Im Rahmen ihrer Aussprache mit der Vorsteherin EJPD erkundigte sich die GPDel am 25. Mai 2020, wie sichergestellt werden könne, dass der BSD in seinen Ereignisübersichten nur noch Informationen aufnimmt, welche den Vorgaben von Artikel 23b Absatz 3 des Bundesgesetzes über Massnahmen zur Wahrung der inneren Sicherheit (BWIS) entsprechen. Diese Bestimmung sind inhaltlich identisch mit den Schranken von Artikel 5 NDG. Obwohl die GPDel keine expliziten Massnahmen für die Datenbearbeitung im BSD formuliert hatte, zeigte sich die Delegation darüber beunruhigt, dass der BSD beispielsweise ein Treffen zwischen eidgenössischen Parlamentarierinnen und Parlamentariern und Vertreterinnen und Vertretern kolumbianischer Umweltschutzorganisationen in eine Ereignisübersicht aufgenommen und an den NDB weitergeleitet hatte. Auf Nachfrage bestätigte fedpol der GPDel am 29. Mai 2020 schriftlich, dass in diesem Fall nichtöffentliche Informationen über die ausländischen Umweltschutzvertreter irrtümlicherweise in die Übersicht Eingang gefunden hätten. Wie fedpol der GPDel versicherte, wurde der Fehleintrag im Informationssystem gelöscht und alle im betroffenen System gespeicherten Informationen einer eingehenden Prüfung unterzogen, wobei keine weiteren Fehleinträge gefunden werden konnten.
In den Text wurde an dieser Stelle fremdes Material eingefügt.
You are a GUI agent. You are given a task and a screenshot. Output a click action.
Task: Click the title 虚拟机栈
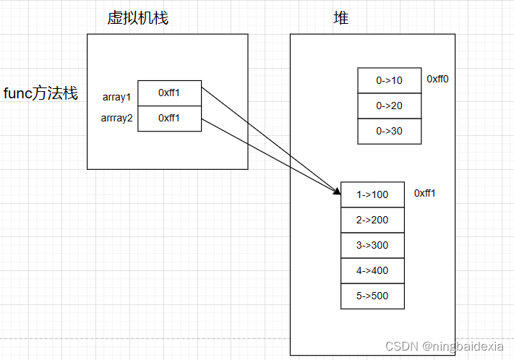(137, 18)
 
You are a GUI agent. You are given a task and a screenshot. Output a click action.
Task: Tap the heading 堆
(340, 18)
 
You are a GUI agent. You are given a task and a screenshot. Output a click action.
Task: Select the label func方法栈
(40, 93)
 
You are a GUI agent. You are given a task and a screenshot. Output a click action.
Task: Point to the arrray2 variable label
(118, 119)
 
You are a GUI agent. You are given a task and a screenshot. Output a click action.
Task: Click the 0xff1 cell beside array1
(169, 93)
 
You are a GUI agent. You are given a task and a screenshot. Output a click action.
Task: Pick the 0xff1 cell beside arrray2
(169, 119)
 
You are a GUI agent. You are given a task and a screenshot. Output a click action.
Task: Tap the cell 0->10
(389, 80)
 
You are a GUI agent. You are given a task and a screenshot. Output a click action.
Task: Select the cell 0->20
(389, 106)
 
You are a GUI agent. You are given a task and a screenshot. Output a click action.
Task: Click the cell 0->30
(389, 131)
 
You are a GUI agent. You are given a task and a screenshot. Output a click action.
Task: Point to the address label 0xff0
(437, 79)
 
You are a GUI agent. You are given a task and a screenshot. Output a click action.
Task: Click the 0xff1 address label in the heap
(425, 194)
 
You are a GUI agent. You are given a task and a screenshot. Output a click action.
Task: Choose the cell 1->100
(372, 194)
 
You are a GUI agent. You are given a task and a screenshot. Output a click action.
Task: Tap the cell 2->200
(372, 220)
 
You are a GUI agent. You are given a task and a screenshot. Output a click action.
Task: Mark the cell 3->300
(372, 245)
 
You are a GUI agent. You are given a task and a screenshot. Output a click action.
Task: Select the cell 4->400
(372, 270)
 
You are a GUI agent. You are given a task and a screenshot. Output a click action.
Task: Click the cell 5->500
(372, 296)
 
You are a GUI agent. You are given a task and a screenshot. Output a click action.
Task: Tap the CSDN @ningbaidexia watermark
(444, 348)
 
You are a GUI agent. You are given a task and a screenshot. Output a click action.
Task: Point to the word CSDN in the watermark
(398, 348)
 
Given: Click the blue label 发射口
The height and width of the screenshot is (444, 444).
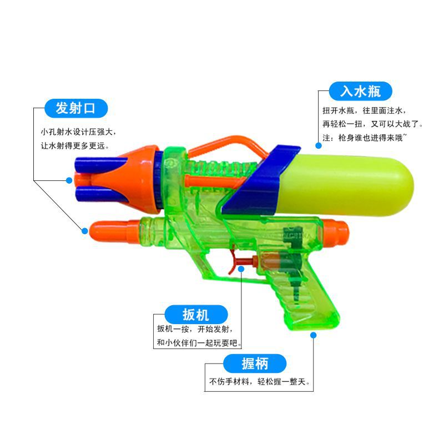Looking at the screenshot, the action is [75, 108].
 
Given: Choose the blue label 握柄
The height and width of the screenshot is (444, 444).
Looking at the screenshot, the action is [255, 364].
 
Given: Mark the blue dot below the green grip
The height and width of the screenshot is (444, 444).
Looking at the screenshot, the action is [314, 335].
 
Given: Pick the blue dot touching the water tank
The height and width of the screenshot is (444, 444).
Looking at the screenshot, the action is [319, 145].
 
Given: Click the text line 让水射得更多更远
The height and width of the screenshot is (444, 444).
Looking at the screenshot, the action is [75, 145].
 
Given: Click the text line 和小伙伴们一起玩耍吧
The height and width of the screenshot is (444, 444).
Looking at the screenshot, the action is [199, 342].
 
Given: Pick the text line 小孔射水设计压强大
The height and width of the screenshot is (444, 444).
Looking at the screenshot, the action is [79, 132].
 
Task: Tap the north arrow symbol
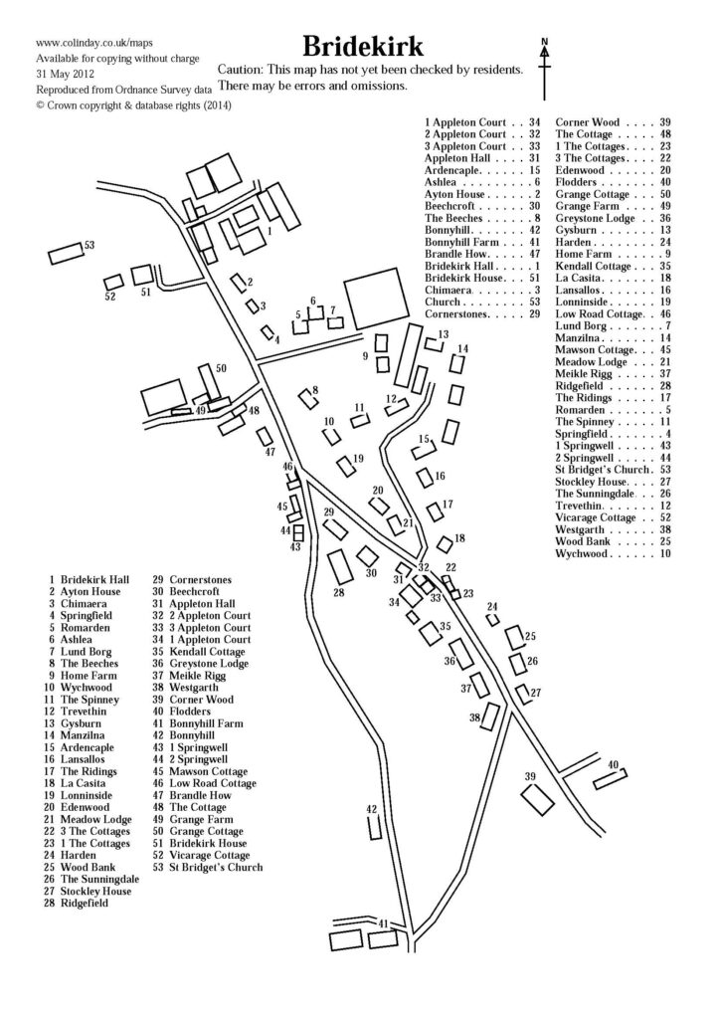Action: click(x=545, y=64)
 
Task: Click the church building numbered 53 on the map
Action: click(x=68, y=252)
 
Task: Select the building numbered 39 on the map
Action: click(x=537, y=797)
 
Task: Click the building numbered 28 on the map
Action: click(x=339, y=567)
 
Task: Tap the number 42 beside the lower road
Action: click(x=372, y=809)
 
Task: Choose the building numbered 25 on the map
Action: click(x=514, y=637)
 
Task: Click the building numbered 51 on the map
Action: click(x=141, y=274)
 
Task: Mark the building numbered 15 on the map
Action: click(x=425, y=451)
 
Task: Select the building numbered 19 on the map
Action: click(x=345, y=467)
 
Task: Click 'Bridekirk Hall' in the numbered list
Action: click(x=94, y=579)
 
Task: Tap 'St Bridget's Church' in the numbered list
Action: click(x=216, y=868)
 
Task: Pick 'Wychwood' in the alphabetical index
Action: click(x=583, y=553)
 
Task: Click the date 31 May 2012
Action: click(x=66, y=74)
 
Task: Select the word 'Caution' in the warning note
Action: click(x=244, y=72)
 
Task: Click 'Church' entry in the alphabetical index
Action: click(x=443, y=302)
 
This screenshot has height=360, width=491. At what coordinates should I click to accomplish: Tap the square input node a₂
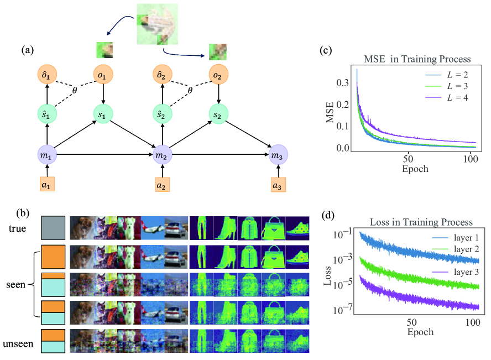pyautogui.click(x=162, y=185)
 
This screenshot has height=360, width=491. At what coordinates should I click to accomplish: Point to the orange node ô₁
pyautogui.click(x=46, y=75)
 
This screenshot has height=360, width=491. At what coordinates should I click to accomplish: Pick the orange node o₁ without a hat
pyautogui.click(x=103, y=75)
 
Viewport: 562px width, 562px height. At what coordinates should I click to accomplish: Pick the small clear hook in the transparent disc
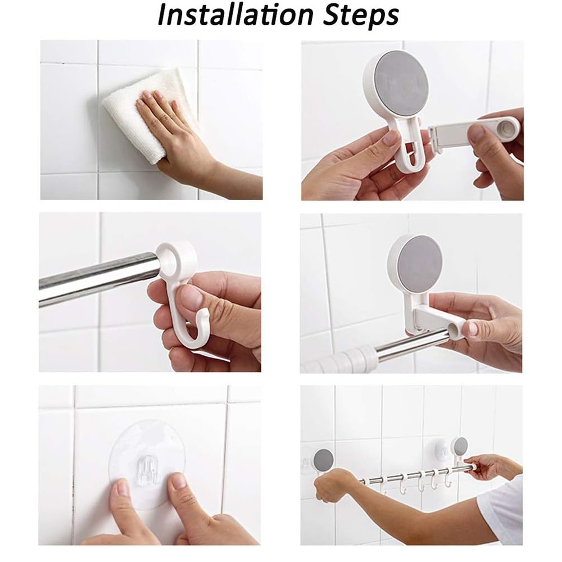pyautogui.click(x=148, y=468)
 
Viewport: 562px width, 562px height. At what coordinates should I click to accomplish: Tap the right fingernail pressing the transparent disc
pyautogui.click(x=178, y=481)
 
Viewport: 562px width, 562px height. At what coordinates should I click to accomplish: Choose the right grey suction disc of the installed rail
pyautogui.click(x=460, y=445)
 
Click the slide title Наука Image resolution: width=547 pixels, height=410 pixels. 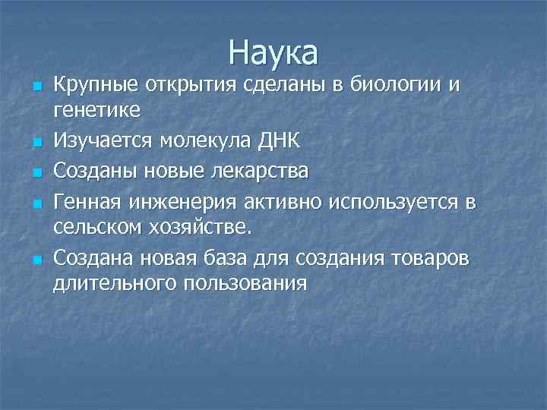[x=274, y=53]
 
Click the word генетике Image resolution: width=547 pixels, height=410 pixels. [x=96, y=110]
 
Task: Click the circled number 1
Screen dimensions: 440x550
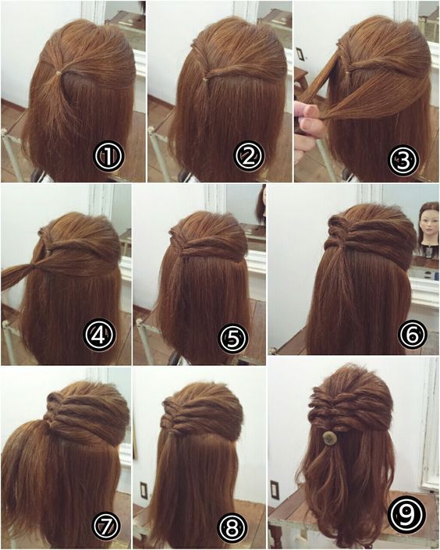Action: (108, 157)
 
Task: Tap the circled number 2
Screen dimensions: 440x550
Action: (249, 157)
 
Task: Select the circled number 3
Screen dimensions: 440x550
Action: (403, 160)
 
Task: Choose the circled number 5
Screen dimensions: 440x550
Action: (234, 338)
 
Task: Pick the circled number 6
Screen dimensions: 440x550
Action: (413, 334)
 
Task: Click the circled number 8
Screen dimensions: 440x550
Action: (232, 528)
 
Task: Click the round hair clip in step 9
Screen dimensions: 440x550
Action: (329, 438)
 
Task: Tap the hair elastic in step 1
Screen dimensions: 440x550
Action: (59, 73)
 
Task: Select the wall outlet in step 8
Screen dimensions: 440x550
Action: (144, 490)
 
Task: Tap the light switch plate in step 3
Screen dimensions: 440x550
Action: (300, 55)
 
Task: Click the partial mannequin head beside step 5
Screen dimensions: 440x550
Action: (261, 204)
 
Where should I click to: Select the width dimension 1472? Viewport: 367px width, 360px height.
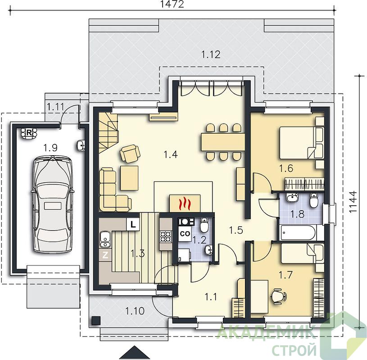[172, 4]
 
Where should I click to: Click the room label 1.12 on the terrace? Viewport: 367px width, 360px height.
[211, 54]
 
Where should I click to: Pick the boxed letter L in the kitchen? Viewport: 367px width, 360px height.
[133, 225]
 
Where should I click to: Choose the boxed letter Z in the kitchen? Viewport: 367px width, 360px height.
[105, 255]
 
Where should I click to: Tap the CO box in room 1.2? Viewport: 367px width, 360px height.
[185, 234]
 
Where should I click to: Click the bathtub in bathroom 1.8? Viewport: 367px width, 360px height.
[299, 233]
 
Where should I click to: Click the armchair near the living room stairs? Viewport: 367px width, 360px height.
[130, 153]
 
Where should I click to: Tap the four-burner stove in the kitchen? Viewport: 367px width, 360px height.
[166, 237]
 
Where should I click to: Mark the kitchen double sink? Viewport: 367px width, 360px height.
[105, 239]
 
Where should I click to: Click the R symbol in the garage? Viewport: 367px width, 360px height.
[29, 133]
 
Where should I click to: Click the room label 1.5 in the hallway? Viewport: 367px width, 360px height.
[236, 230]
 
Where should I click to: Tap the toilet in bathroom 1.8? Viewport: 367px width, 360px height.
[313, 200]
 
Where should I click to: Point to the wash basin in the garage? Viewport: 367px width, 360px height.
[81, 145]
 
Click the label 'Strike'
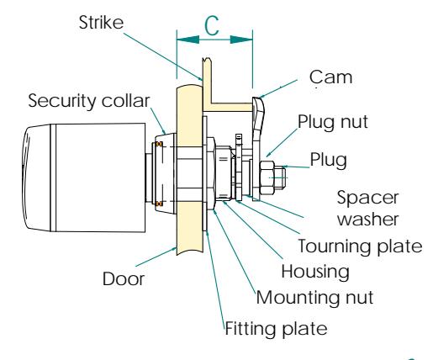[101, 23]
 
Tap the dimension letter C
[212, 26]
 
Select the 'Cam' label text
[330, 77]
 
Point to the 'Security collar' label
[89, 101]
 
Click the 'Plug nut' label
[333, 122]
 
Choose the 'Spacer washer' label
[367, 208]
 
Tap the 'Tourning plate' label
[360, 246]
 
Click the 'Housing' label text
[315, 272]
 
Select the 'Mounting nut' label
[314, 297]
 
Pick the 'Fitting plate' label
[276, 328]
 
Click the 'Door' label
[124, 279]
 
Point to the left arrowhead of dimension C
[187, 40]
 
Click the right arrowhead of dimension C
[241, 40]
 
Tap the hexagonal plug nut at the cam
[267, 177]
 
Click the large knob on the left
[83, 177]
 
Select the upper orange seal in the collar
[159, 145]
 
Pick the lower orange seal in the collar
[159, 204]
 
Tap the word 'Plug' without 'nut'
[328, 161]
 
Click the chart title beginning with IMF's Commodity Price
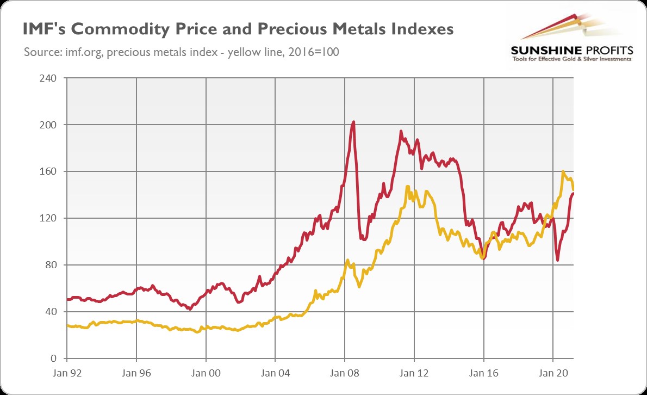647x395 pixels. (x=238, y=29)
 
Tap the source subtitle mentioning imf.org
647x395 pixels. (x=182, y=52)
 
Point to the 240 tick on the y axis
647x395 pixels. (x=49, y=78)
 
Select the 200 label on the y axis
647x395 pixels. (x=49, y=125)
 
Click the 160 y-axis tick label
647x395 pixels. (x=49, y=172)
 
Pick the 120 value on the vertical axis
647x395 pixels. (x=49, y=219)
Ein Jahr nachdem die GPDel ihrer Erkenntnisse aus der Aufsichtseingabe der Vorsteherin des VBS dargelegt hatte, besprach sie am 24. November 2020 die Umsetzung der 20 Massnahmen, welche sie im November 2019 vorgeschlagen hatte. Vorgängig hatte der NDB der GPDel einen Kurzbericht mit umfangreichen Beilagen zum Stand der Arbeiten zugestellt. Ausserdem hatte die GPDel einen Zusatzbericht über die Beantwortung von Auskunftsgesuchen durch den NDB verlangt. Anlass dafür waren Hinweise von Privatpersonen, die innerhalb der vorgegebenen Frist von 30 Tagen keine Antwort erhalten hatten. Laut dem Zusatzbericht des NDB vom 13. November 2020 waren zwischen November 2019 und Oktober 2020 insgesamt 929 Gesuche eingegangen. Davon waren 38 Gesuche noch nicht beantwortet worden. Die durchschnittliche Bearbeitungsdauer eines Gesuchs betrug 70 Tage. Von den Gesuchstellern, die mit der Antwort des NDB auch Auskunft über ihre Daten erhalten hatten, verlangte niemand vom NDB, dass dieser einzelne der bekanntgegebenen Daten löscht oder berichtigt. Artikel 25 des Datenschutzgesetzes (DSG) gibt den Gesuchstellern diese Möglichkeit. Im Falle einer Ablehnung ihres Begehrens, steht den Gesuchstellern die Beschwerde ans BVGer offen.